■ **Records drawn from a dataset**
▼
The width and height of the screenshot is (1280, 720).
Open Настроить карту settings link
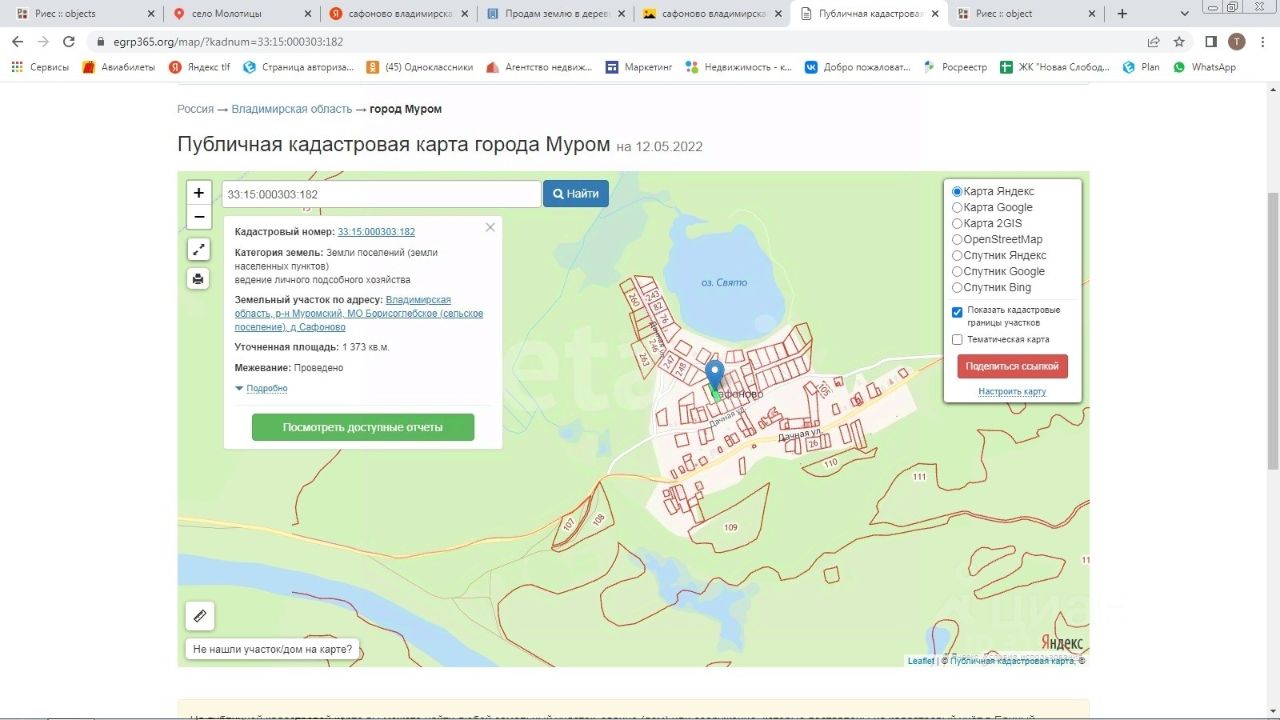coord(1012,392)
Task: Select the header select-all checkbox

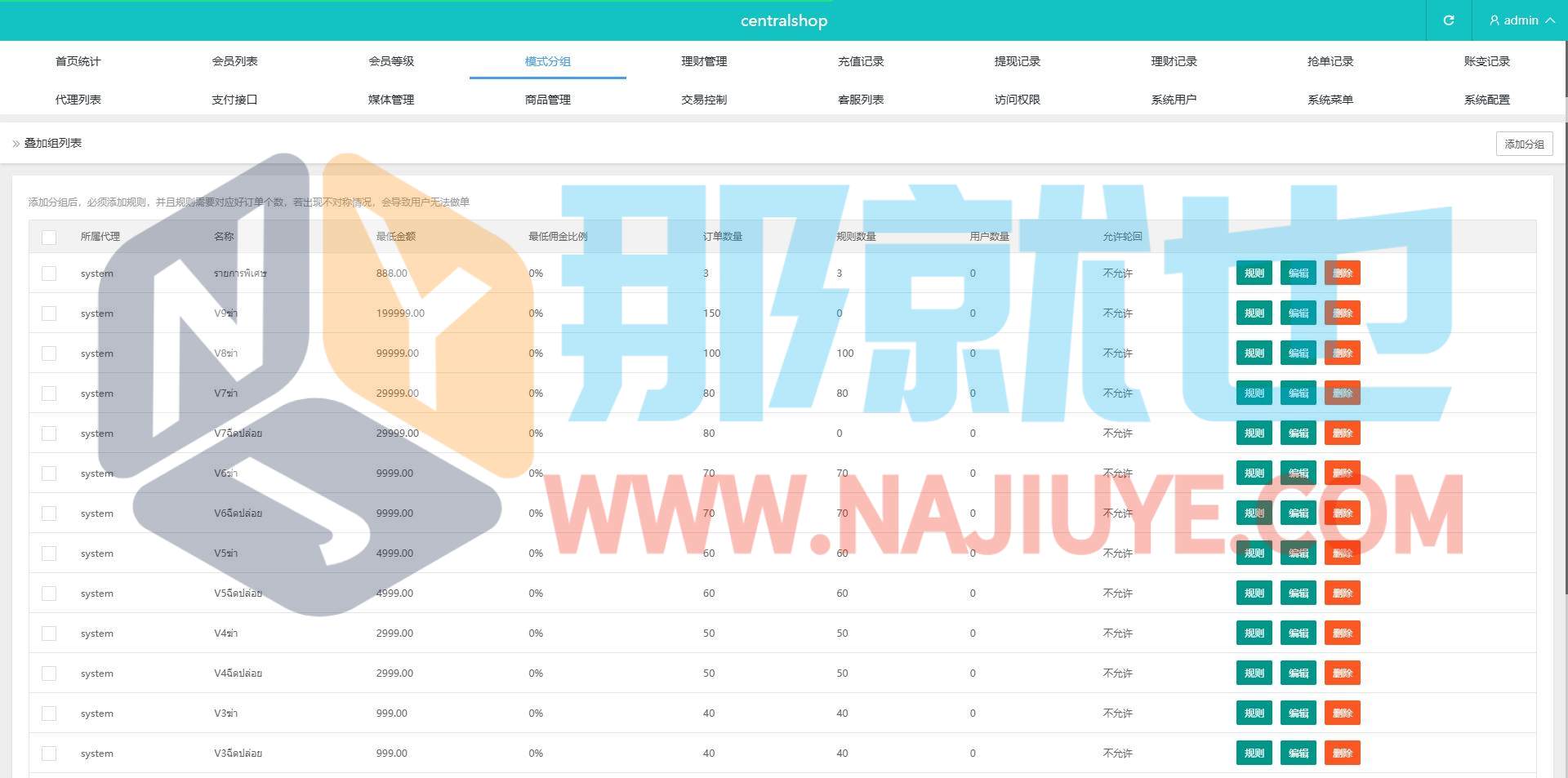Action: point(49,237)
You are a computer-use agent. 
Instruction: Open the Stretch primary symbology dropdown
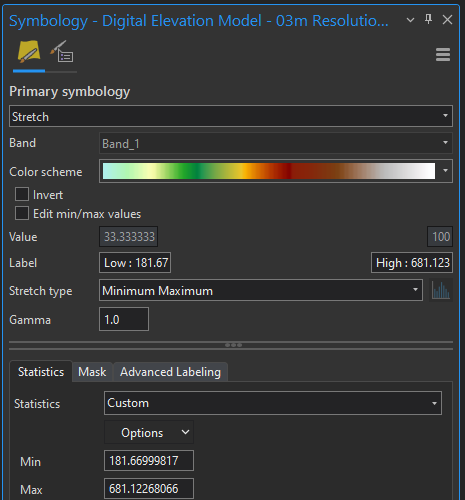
▲
■ **INSTRUCTIONS TO FOLLOW**
Repeat each line of the records exactly. Do not include the pictures.

■ **RESULT OF THE EXERCISE**
The width and height of the screenshot is (1280, 720).
Open Настроить карту settings link
coord(1012,392)
Task: Select the header select-all checkbox

Action: point(49,237)
You are a computer-use agent. 
Instruction: Open the Stretch primary symbology dropdown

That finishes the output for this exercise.